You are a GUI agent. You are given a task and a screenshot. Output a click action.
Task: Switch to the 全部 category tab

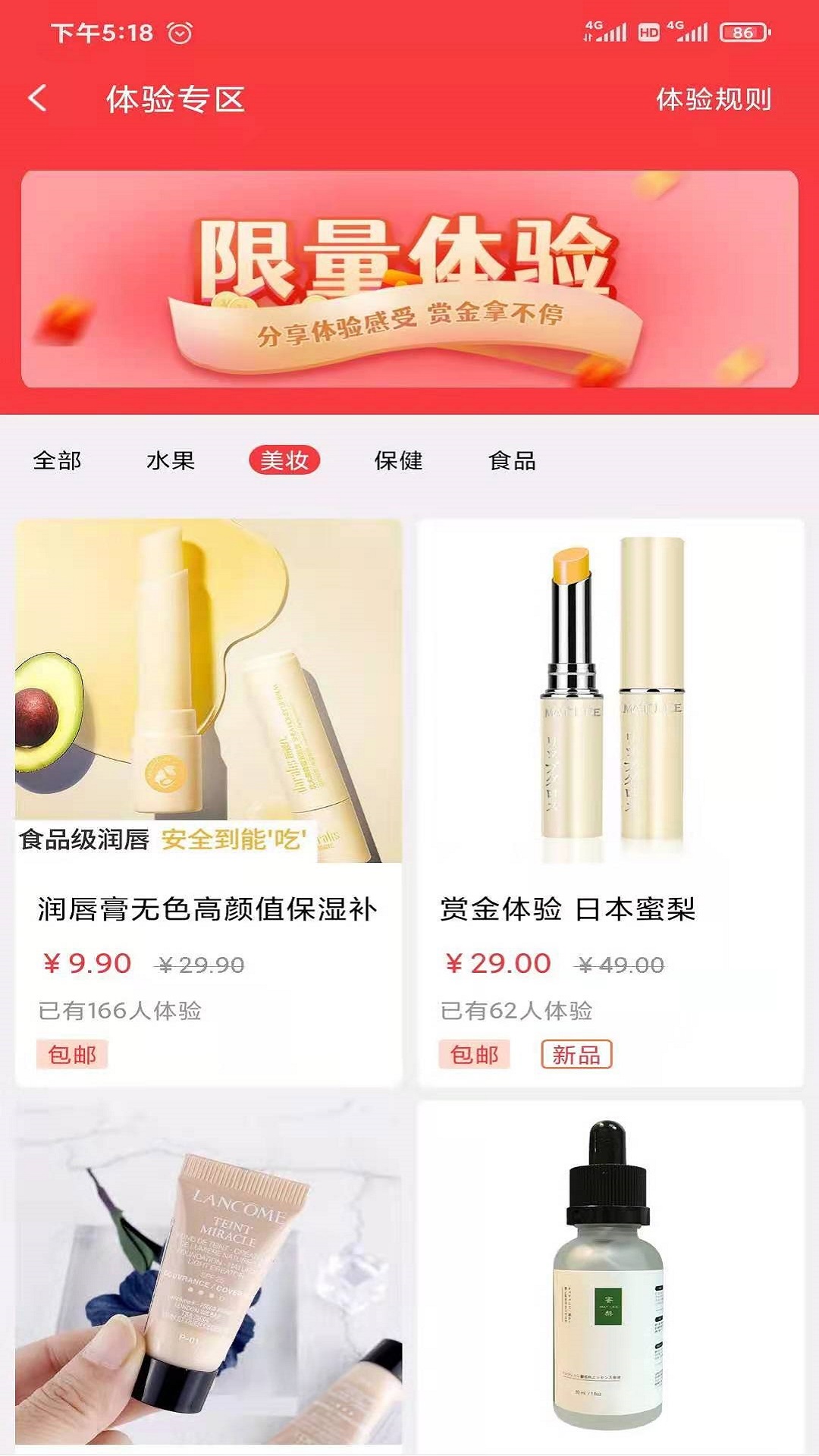(x=57, y=460)
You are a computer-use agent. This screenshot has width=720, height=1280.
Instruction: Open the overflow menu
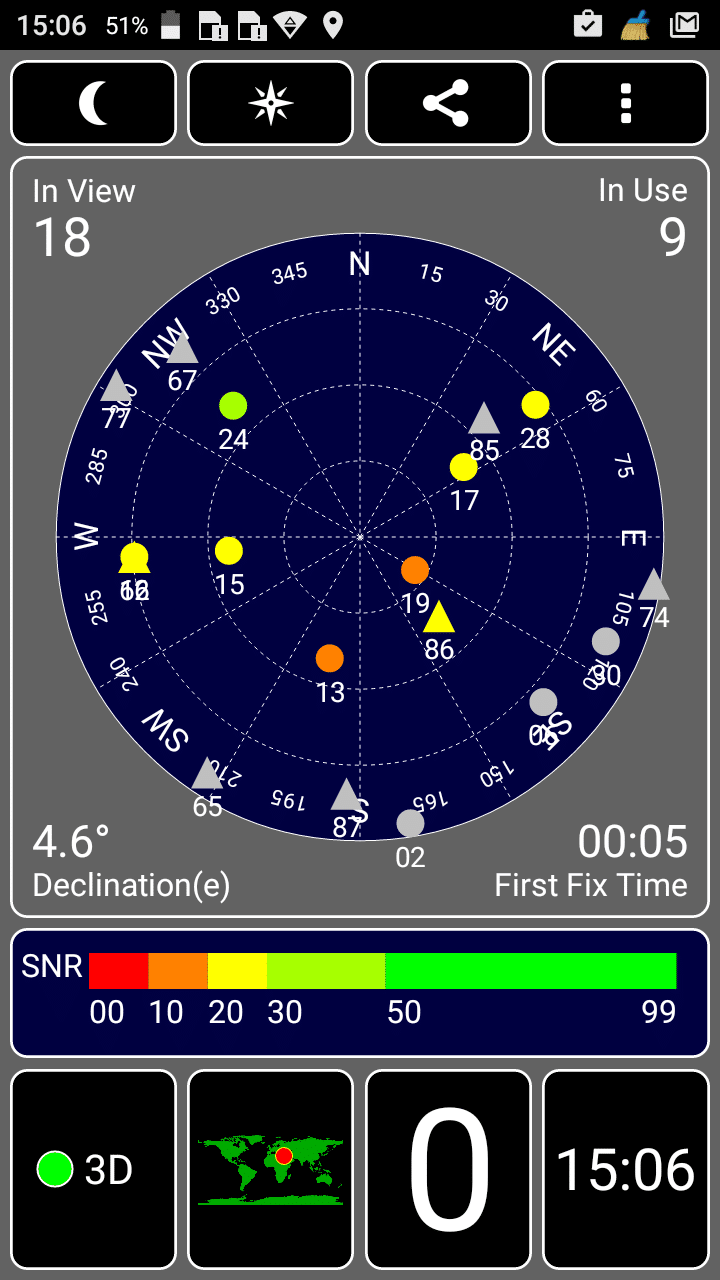tap(625, 103)
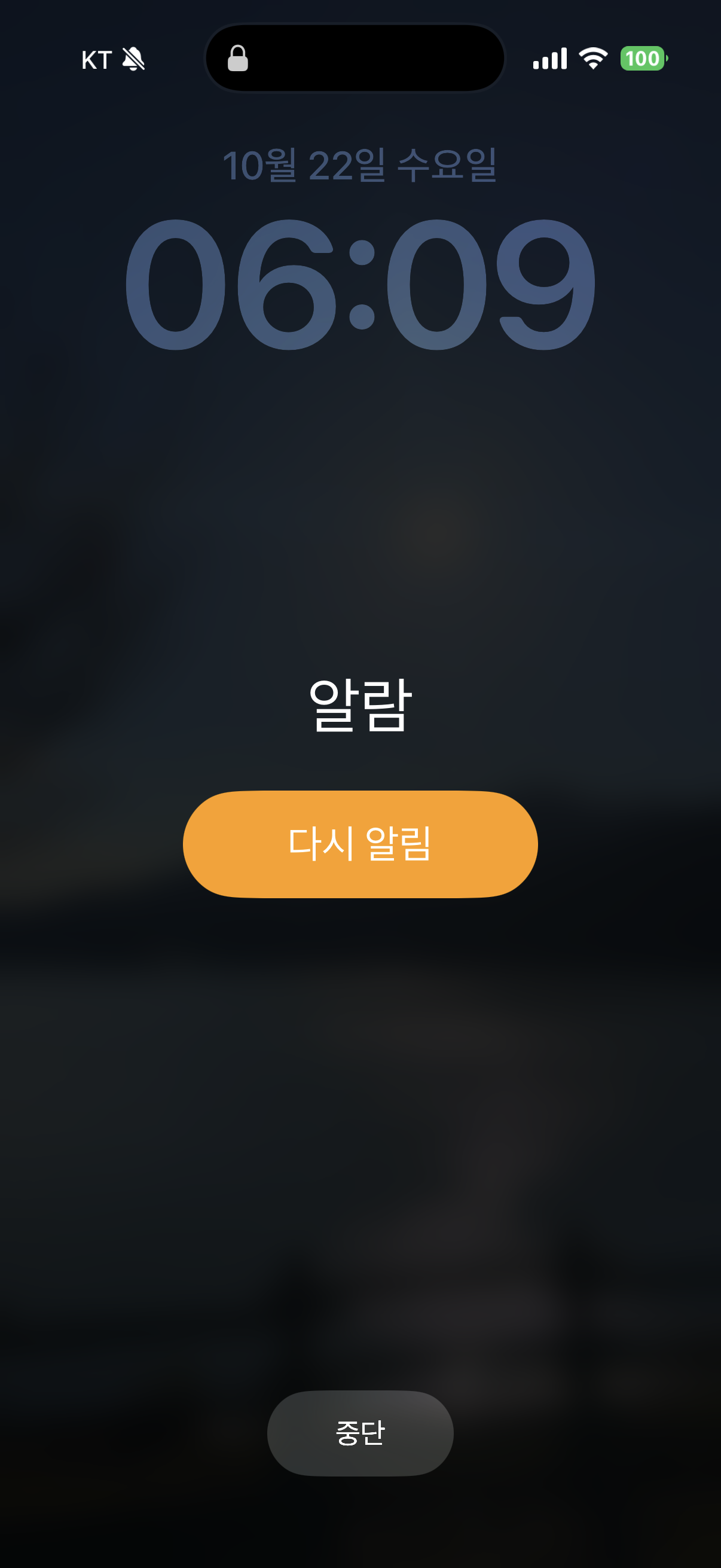Tap the gray 중단 pill near screen bottom
The width and height of the screenshot is (721, 1568).
(x=360, y=1433)
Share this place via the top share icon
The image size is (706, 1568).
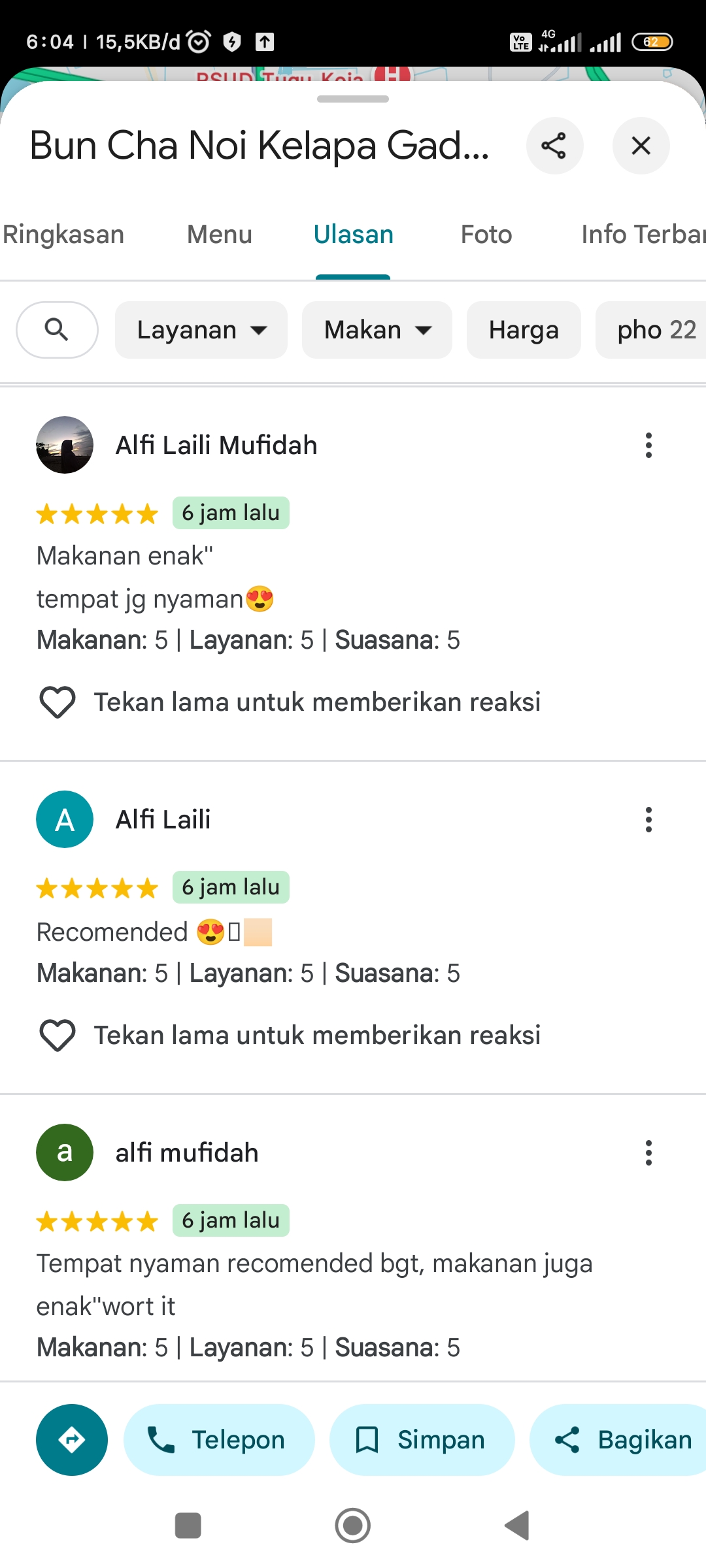[554, 146]
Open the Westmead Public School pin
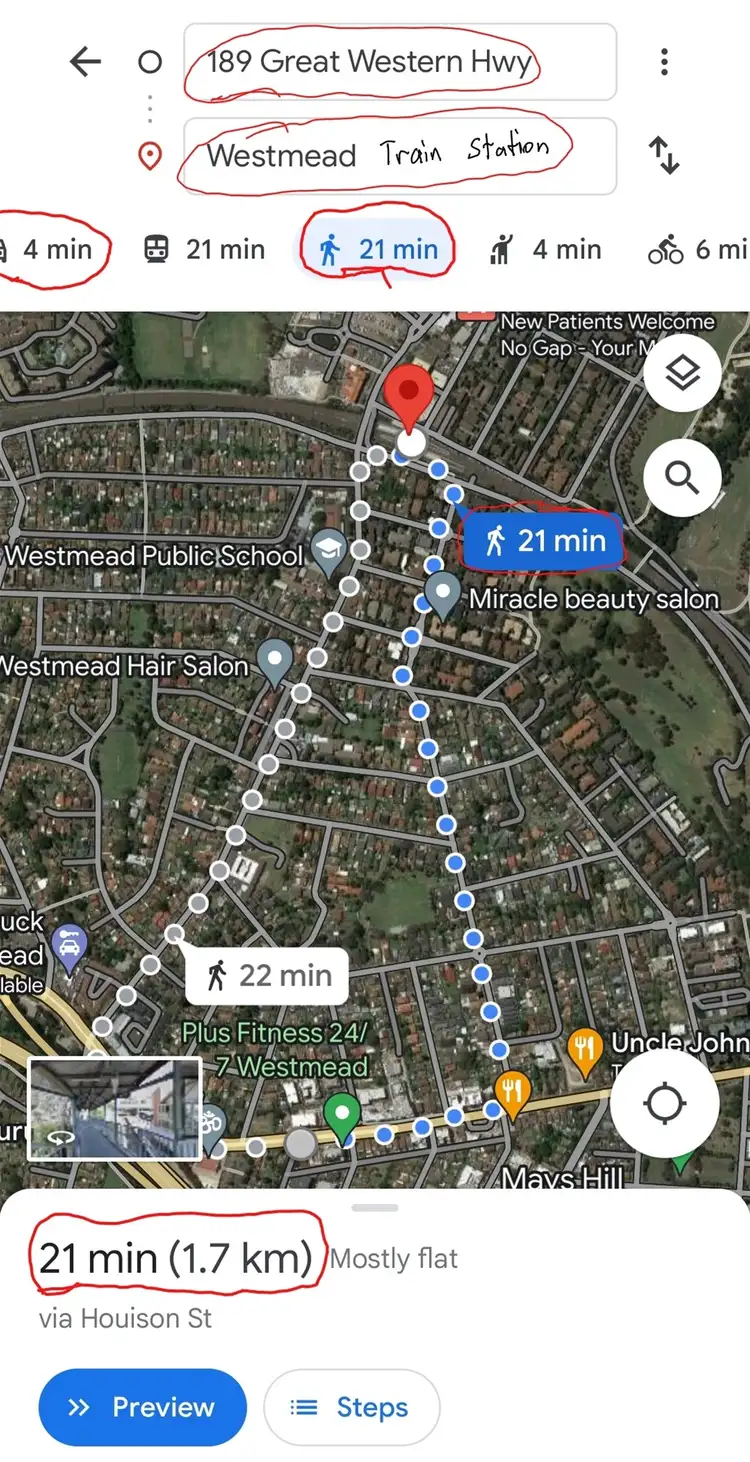This screenshot has width=750, height=1462. [x=328, y=552]
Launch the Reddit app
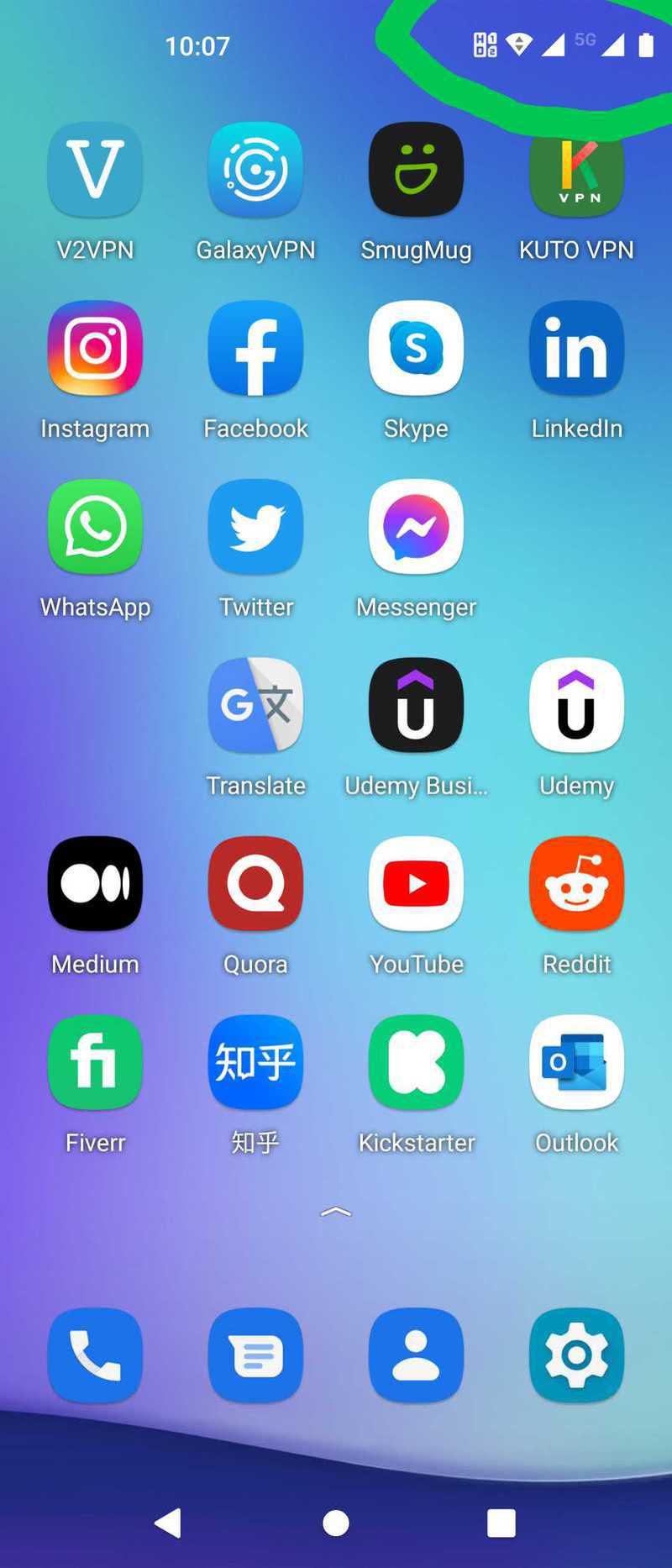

- Given exercise: Reproduce the text of all the records above verbatim, leaving out the pictures.

- Output of the task:
You are a GUI agent. You are given a task and a screenshot. Output a click action.
Task: Switch to the 全部 category tab

(x=57, y=460)
You are a computer-use agent. This screenshot has width=720, height=1280.
Instruction: Open the overflow menu
tap(625, 103)
Tap the gray 중단 pill near screen bottom
The width and height of the screenshot is (721, 1568).
(x=360, y=1433)
Share this place via the top share icon
The image size is (706, 1568).
[554, 146]
Open the Westmead Public School pin
This screenshot has width=750, height=1462. [x=328, y=552]
Launch the Reddit app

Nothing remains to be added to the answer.